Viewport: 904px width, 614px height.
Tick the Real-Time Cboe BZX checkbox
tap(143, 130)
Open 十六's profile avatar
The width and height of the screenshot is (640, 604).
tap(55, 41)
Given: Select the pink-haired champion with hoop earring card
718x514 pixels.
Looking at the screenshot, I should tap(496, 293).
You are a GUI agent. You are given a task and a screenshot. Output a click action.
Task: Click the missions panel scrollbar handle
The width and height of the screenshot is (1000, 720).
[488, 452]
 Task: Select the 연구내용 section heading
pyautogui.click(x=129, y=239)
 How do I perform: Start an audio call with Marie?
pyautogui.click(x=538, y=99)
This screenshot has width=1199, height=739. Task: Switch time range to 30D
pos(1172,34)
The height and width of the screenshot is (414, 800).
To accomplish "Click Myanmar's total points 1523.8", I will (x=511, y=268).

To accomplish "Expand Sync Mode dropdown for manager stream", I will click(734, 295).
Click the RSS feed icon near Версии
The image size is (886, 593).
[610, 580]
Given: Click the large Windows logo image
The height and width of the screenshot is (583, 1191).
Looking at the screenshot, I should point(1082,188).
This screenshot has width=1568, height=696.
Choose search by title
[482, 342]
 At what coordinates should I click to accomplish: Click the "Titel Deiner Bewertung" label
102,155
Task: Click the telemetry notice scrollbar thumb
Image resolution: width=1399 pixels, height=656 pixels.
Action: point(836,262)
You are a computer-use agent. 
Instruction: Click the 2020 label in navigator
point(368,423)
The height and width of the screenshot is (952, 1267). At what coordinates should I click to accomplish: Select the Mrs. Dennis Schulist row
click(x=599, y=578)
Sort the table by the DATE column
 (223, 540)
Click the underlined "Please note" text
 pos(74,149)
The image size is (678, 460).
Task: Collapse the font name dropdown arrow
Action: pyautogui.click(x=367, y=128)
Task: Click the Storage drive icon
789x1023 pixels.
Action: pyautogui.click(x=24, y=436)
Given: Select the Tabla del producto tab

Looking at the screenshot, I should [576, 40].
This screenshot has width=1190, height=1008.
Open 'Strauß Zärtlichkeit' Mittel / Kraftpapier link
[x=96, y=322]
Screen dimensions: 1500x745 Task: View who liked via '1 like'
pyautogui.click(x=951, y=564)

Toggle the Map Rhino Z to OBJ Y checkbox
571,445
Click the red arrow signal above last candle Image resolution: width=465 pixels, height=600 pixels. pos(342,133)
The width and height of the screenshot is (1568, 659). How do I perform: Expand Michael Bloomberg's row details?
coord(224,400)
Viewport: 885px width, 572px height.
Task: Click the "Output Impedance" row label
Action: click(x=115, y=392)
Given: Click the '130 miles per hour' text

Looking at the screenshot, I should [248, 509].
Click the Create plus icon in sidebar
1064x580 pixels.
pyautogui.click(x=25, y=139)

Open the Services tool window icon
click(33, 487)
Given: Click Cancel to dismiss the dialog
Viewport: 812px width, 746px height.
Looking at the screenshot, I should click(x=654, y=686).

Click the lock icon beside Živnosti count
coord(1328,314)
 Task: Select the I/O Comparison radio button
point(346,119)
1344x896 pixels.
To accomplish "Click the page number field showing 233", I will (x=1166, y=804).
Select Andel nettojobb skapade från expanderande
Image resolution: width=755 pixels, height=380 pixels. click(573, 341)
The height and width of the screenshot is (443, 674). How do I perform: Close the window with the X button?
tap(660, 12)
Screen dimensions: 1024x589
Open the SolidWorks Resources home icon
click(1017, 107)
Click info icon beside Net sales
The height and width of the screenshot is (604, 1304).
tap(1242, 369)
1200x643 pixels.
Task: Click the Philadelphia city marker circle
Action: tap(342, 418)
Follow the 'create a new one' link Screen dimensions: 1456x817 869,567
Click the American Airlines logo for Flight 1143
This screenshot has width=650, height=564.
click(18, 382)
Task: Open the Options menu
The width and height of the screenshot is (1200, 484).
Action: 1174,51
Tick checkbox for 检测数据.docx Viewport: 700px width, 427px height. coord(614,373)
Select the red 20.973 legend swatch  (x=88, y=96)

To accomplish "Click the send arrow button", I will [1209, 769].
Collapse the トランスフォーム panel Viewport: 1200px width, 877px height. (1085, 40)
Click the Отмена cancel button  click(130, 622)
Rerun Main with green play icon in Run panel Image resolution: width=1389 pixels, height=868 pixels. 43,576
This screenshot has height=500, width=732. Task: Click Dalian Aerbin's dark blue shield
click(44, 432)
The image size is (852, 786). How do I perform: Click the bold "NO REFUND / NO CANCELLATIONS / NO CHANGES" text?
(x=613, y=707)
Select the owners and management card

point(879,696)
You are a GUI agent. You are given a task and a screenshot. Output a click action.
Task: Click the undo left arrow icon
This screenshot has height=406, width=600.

::::::::

Task directions - Search the entries above for the word "logo", and copy every line where it occurs.

Solution to the exercise -
Given: Click the large Windows logo image
Click the American Airlines logo for Flight 1143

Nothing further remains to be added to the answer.